From the Forest: Jantho, Aceh Besar, Sumatra 2011

 

                      Dr. Singleton comforts Kis kis prior to the orangutan’s release into the wild

From the Forest is a new feature on the Orangutan Conservancy website written by those on the front lines of orangutan conservation and research. This month’s column comes from Dr. Ian Singleton of the PanEco Foundation: Sumatran Orangutan Conservation Programme. OC helps to support Dr. Singleton’s work.

From the Forest: Jantho, Aceh Besar, Sumatra 2011

by Ian Singleton, Ph.D

Conservation in Indonesia is always an uphill battle and it’s often difficult to know if you are ever achieving anything at all in reality.

The opposition, namely crony politics, massive corruption in every level of society and government, and the disproportionate influence on everything here of a relatively few extremely wealthy and powerful individuals and companies, means that a few dedicated conservation NGO’s, with relatively little money and overstretched resources, are always going to struggle.

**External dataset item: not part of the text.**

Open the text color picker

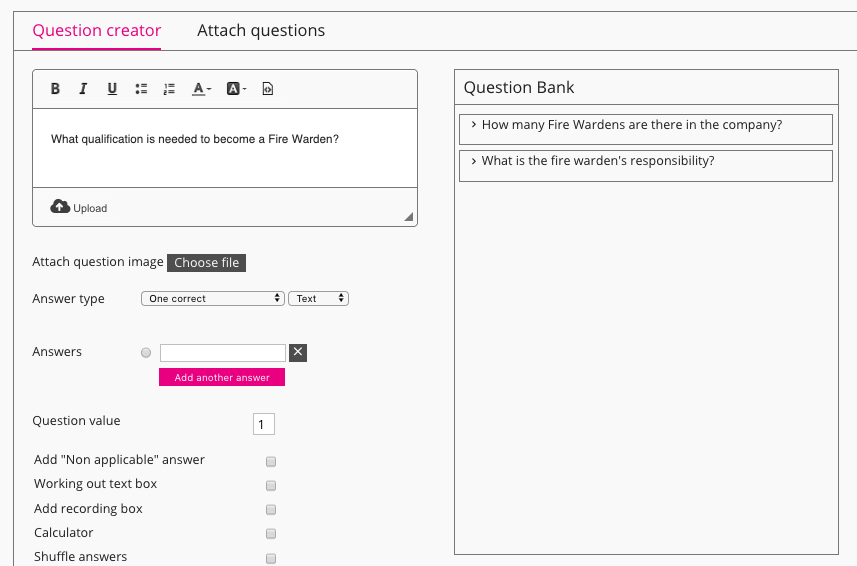[201, 89]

In fact, it once occurred to me that many of the people we see and read about in the world, hard working and dedicated to their companies as they are, normally get to see the results of their toil directly, whereas we usually don’t.

Think of a large company CEO who is lucky enough to get a contract to build a major new airport. For sure he will be working just about 24/7 for several years, but then one day the job is done. He then gets to cut that ribbon and drink a swig of champagne, followed by a well earned rest before the next multi-million dollar contract comes along.

We in conservation, on the other hand, also work 24/7 for years on end – often for half the salary that a “proper” job might provide us – but we never get to cut that bloody ribbon! In fact, we may not see anything on the ground that we can definitely say is the result of our own labor, and even if we are lucky, we may in reality only be slowing down the inevitable.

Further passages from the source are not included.